Wie beeinflussen soziale Medien die Entstehung von Identitäten in einem der ältesten und komplexesten Konflikte der Welt? Der Nahostkonflikt, der seit dem 19. Jahrhundert immer wieder zu gewaltsamen Auseinandersetzungen führt, stellt ein global bedeutsames und tief verwurzeltes Thema dar, das historische und religiöse Spannungen aufzeigt.
Diese qualitative Studie untersucht die konkurrierenden Narrative der pro-israelischen und pro-palästinensischen Gruppen auf der Plattform X im Kontext dieses Konflikts und beleuchtet, welche identitätsstiftenden Elemente in diesen Narrativen zum Vorschein kommen. Besonders nach einer erneuten Eskalation des Konflikts am 7. Oktober 2023 wird die Rolle sozialer Medien als zentrale Plattformen für die Konstruktion und Verstärkung sozialer Identitäten deutlich. Durch den Einsatz des Social Identity Approach (SIA), der die Social Identity Theory (SIT) und die Self Categorization Theory (SCT) integriert, wird untersucht, wie die digitale Darstellung von Zugehörigkeit nicht nur den Konflikt in sozialen Medien intensiviert, sondern auch die Gruppenzugehörigkeit auf beiden Seiten stärkt. Anhand einer qualitativen Inhaltsanalyse von 324 Beiträgen, die populäre Hashtags wie #FreePalestine und #StandWithIsrael umfassen, werden diese Mechanismen sichtbar.

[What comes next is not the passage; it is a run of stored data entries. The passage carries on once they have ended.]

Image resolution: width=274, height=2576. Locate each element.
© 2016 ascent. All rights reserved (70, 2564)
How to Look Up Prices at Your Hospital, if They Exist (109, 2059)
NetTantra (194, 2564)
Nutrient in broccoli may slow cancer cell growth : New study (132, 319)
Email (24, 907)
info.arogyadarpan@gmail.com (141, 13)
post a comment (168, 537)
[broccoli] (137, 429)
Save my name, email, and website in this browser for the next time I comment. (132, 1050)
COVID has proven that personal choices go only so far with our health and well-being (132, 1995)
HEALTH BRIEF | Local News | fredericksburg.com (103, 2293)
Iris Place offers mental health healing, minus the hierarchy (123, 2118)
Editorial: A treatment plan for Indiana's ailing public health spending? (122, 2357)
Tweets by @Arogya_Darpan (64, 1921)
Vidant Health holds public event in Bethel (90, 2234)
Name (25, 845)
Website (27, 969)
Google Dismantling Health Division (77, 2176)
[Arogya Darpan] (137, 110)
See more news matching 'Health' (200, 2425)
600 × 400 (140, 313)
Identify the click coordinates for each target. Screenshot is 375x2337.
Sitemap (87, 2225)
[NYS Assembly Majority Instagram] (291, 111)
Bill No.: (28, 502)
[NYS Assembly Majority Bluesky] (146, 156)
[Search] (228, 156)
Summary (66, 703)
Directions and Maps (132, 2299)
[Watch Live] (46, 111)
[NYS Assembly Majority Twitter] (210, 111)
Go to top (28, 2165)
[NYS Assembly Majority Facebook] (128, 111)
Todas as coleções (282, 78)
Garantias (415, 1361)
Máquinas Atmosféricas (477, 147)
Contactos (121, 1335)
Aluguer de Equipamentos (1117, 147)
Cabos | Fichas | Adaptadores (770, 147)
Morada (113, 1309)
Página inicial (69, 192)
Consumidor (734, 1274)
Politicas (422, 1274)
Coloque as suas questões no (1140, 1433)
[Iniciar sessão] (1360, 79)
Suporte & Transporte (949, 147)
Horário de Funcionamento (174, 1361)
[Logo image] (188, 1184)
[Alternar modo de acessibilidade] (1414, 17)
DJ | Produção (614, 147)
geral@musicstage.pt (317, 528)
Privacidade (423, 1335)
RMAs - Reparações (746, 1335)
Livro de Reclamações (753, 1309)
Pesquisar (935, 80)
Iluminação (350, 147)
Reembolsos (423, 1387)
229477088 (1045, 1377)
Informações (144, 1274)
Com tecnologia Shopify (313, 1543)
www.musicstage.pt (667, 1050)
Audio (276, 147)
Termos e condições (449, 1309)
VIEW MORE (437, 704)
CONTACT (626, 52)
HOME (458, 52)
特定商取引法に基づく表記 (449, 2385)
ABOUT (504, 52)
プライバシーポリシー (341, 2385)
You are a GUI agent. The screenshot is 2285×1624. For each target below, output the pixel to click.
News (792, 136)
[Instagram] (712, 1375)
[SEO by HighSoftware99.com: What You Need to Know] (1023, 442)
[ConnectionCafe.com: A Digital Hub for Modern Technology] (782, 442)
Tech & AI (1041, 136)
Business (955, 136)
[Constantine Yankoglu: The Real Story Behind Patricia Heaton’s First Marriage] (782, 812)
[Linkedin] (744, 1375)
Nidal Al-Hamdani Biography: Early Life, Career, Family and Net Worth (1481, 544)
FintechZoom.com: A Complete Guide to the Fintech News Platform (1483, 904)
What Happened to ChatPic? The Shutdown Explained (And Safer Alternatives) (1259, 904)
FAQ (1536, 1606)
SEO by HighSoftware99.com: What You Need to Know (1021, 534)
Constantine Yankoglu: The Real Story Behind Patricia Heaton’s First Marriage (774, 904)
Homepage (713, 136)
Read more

Die Ergebnisse zeigen, wie Narrative von Opferrollen, Solidarität und historischen Rahmungen gezielt genutzt werden, um die eigene Gruppe zu stärken und die Gegenseite abzuwerten. Während pro-israelische Beiträge stark auf externe Akteure, Verteidigung und die moralische Abwertung der Gegenseite setzen, dominieren im pro-palästinensischen Diskurs vor allem Proteste, kollektives Leid und symbolische Ausdrucksformen. Beide Narrative nutzen dabei gezielt Opfer- und Täterrollen, um die eigene Gruppe zu stärken und sich von der Fremdgruppe abzugrenzen. Diese Untersuchung liefert wertvolle Einblicke in die Prozesse, mit denen digitale Narrative die Bildung kollektiver Identitäten vorantreiben und den öffentlichen Diskurs im digitalen Zeitalter beeinflussen. Sie verdeutlicht, dass soziale Medien nicht nur als Instrumente der Informationsverbreitung, sondern auch als bedeutende Räume der Identitätsbildung und -aushandlung im Kontext politischer Konflikte fungieren.